180 segundos sostiene la atención del espectador, lo repito, porque crea un vínculo de camaradería con los personajes; es grato escuchar las risas de los espectadores en la sala, las que se unen con las de la pantalla; pero está la otra cara de la moneda; entre ese jolgorio perpetuo está presente la violencia; ellos son una banda de asaltantes que en dos años han cometido catorce asaltos, pero sin sangre, y planean hacer su último trabajo para retirarse. Dicho vínculo amable, y cómplice, hace que el espectador los acompañe en la tragedia cuando se descubre que Rincón es un policía y que ellos están atrapados en el edificio. Angélica es una asaltante, pero nadie aplaude cuando matan a Zico; más bien se siente el dolor solidario hacia ella porque le mataron al hermano.
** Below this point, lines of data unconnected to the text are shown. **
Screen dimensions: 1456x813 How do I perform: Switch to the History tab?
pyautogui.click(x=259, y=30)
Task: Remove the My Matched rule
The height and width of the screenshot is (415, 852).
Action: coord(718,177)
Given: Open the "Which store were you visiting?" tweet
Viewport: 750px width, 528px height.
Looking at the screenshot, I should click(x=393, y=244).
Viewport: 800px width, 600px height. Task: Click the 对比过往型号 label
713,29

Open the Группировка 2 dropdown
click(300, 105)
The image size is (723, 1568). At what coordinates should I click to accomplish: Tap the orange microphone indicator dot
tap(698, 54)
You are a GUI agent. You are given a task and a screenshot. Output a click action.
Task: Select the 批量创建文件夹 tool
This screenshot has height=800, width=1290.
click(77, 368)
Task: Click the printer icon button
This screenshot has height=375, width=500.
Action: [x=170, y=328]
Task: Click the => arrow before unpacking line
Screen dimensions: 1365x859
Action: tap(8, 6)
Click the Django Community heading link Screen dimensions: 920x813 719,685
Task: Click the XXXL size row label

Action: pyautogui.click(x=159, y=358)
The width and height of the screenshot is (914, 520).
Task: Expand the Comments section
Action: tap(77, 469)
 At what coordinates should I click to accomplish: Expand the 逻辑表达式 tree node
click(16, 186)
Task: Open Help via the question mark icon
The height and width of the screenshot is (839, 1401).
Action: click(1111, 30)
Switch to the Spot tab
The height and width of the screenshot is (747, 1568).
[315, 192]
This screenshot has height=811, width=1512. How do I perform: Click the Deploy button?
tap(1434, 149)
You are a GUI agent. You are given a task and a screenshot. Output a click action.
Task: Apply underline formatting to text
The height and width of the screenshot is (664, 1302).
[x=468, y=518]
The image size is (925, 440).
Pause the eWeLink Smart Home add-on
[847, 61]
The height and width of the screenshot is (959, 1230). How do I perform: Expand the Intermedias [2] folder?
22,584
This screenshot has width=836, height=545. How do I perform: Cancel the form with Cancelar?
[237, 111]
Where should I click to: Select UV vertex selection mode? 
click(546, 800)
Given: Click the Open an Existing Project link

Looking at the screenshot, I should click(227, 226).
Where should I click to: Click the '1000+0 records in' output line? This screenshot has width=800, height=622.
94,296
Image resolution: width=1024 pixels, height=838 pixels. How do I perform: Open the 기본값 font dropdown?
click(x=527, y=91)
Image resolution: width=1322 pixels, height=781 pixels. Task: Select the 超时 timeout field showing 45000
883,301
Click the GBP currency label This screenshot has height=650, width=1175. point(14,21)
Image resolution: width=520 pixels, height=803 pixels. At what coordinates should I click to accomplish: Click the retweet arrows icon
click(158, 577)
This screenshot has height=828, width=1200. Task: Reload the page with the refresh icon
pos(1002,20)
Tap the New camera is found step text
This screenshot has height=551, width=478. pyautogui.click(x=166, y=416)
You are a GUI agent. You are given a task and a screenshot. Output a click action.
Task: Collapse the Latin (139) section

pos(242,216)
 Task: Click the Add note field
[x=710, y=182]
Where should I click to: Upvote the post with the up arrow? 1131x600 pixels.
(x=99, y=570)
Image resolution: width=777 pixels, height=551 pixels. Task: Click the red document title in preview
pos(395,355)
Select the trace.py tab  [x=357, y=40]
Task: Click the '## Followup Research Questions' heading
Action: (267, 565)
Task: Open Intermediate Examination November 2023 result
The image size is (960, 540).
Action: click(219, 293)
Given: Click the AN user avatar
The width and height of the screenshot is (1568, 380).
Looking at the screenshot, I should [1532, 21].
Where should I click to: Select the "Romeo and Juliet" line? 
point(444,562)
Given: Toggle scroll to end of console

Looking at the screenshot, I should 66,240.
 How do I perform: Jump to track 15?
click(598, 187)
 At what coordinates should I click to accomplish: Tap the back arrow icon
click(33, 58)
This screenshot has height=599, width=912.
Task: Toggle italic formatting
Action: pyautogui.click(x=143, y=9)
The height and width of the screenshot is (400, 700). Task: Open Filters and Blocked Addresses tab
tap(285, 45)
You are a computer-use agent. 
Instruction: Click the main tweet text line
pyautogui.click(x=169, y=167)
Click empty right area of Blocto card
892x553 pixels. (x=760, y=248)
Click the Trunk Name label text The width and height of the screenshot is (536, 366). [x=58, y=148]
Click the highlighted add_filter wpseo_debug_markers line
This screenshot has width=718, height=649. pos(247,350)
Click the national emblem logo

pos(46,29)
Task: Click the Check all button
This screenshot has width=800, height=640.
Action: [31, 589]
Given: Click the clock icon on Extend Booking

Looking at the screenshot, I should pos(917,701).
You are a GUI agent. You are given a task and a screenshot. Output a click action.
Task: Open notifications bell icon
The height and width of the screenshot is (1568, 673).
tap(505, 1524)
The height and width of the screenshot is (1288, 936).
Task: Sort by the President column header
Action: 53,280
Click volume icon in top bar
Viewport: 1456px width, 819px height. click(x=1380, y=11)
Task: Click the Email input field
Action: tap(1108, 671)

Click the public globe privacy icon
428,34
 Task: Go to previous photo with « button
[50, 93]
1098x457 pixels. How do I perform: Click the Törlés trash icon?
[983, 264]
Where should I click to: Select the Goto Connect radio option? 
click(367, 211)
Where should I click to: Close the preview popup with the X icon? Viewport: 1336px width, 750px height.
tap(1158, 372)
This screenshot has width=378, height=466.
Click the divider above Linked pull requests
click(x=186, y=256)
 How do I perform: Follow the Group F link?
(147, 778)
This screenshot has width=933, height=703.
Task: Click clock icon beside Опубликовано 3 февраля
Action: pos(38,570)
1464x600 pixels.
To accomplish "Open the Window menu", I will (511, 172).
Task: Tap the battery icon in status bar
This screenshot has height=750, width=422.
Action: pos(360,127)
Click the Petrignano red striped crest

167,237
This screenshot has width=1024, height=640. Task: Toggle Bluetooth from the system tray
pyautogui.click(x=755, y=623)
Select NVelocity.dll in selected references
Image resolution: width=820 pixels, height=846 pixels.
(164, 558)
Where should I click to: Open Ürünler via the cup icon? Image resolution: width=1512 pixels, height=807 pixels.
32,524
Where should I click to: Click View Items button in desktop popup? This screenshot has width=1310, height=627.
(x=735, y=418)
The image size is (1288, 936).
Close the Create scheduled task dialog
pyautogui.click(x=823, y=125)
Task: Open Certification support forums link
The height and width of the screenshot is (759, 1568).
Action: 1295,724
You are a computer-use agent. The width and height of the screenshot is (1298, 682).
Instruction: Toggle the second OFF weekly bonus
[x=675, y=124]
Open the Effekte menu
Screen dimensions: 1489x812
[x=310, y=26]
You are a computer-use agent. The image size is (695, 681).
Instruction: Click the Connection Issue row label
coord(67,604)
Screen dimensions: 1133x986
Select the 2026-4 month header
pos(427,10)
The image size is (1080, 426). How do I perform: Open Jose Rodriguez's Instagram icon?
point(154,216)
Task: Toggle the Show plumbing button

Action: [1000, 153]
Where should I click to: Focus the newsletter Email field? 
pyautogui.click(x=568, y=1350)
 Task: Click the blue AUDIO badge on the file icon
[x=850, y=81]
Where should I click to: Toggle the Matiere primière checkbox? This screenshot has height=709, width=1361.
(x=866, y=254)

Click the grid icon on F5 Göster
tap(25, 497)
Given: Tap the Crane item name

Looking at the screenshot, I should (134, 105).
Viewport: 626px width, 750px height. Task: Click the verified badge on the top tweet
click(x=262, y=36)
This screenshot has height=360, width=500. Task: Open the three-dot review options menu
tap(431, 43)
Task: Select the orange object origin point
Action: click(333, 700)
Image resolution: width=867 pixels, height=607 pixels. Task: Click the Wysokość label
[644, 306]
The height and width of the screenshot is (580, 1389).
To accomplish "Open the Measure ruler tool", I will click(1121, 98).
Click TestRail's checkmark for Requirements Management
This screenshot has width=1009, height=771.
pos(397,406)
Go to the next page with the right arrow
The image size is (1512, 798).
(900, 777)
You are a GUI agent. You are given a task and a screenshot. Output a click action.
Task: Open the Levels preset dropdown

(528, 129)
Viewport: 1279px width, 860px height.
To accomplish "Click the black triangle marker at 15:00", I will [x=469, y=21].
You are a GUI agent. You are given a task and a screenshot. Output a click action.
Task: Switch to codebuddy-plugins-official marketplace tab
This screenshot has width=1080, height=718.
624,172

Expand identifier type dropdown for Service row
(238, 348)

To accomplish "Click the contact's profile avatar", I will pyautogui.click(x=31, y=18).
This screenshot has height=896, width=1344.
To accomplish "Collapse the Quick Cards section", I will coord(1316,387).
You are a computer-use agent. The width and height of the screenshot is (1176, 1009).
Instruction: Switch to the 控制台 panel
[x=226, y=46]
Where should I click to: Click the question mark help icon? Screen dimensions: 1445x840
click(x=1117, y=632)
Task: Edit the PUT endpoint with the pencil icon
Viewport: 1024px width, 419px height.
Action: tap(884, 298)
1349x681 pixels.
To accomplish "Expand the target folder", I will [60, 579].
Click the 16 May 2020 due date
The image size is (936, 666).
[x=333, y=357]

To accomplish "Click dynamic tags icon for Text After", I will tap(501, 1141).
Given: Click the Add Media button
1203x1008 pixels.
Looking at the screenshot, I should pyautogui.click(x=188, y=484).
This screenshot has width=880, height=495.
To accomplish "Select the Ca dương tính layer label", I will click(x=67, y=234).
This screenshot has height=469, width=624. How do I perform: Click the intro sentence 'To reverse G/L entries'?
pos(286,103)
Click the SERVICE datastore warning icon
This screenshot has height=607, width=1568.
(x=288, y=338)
La crítica, en general, suele meter en los géneros cada película que sale al mercado, como aquellas secretarias que se encargan de archivar los informes de una empresa en carpetas debidamente clasificadas. Esta es una película en la que no existen los policías buenos, esos que matan por la justicia y la verdad, que en nombre del bien luchan por acabar el mal; tal vez el bien sería representado por el policía infiltrado (Rincón), pero también está engañando a sus amigos, aunque ama a Angélica, y, a la vez, está siendo engañado por sus compañeros de la policía. El público está enseñado al esquema del bien y del mal; en esta película se está de parte del mal porque este ríe y lleva una vida disipada (pasarla bueno, sabroso), casi que todos los espectadores quisieran vivir de la misma manera.